◆ SUPPLIED PASSAGE:
⁂
Premise Sets and Logical Relations

@cite{kratzer-1977} @cite{kratzer-1981} @cite{kratzer-2012}

Generic, modality-agnostic primitives over premise sets — finite collections of propositions over an arbitrary index type. These are the logical primitives on which Kratzer's modal semantics, ordering sources, conditional restriction, and lumping all rest, but they have no built-in commitment to "worlds" vs. "situations" vs. "times": they make sense for any Index : Type* of points at which propositions are evaluated.

Why this lives in Core/Logic/Intensional/

A premise set is a List (Index → Prop). The notions of consistency, following from, and compatibility are purely set-theoretic facts about extensions in Index — they are about logical relations on propositions, not about modality. Modal operators (necessity, possibility) are then defined in terms of these primitives, but the primitives themselves should be available to any module that wants to talk about premises (counterfactual analysis, discourse update, situation lumping, …).
⁂
◆ Entries for locating words and elements:

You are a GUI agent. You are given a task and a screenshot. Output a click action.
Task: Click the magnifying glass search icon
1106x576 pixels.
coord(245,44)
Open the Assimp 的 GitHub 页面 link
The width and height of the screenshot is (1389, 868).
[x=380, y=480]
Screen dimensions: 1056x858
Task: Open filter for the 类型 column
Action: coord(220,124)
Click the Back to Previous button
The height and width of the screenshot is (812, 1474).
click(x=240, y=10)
⁂
◆ REQUESTS:
[1] Using the premise-set text, say whether each statement below agrees with it. Answer yes or no for each and quote the words of the text that settle it.
(a) A premise set is defined as a list of propositions over an index type.
(b) Consistency, following from, and compatibility are facts about modality.
(c) Necessity and possibility are defined in terms of these primitives.
[2] Write the next part of the premise-set text, picking up right after its final sentence.

◆ ANSWERS:
[1]
(a) Yes: "A premise set is a List (Index → Prop)."
(b) No: "they are about logical relations on propositions, not about modality"
(c) Yes: "Modal operators (necessity, possibility) are then defined in terms of these primitives"

[2]
Mathlib-style discipline

Propositions are Index → Prop (mathlib-native), extensions are Set Index (also mathlib-native). All predicates return Prop; we reason classically and do not register Decidable instances. Callers who need decidability can supply it locally via [DecidablePred p] in their own theorems; the core intensional algebra is purely classical.

Key definitions

• propExtension — extension of a proposition ({i | p i} as a Set Index)
• propIntersection — intersection of a list of propositions (Set Index)
• followsFrom — p follows from A iff ⋂ A ⊆ {i | p i} (Kratzer p. 31)
• isConsistent — A is consistent iff ⋂ A is non-empty
• isCompatibleWith — p is compatible with A iff A ∪ {p} is consistent

Kratzer 1977 Definitions 5–8

• mustInView (Def 5) — must p in view of f at i iff p follows from f i
• canInView (Def 6) — can p in view of f at i iff p is compatible with f i

When f i may be inconsistent, Kratzer revises these in terms of maximally consistent subsets:

• consistentSublists — X_{f(i)} in Kratzer's notation
• mustInView' (Def 7) — every consistent subset has a consistent extension from which p follows
• canInView' (Def 8) — some consistent subset has a consistent extension that remains consistent with p

The revised definitions reduce to the original ones when the premise set is itself consistent (mustInView_iff_mustInView'_of_consistent).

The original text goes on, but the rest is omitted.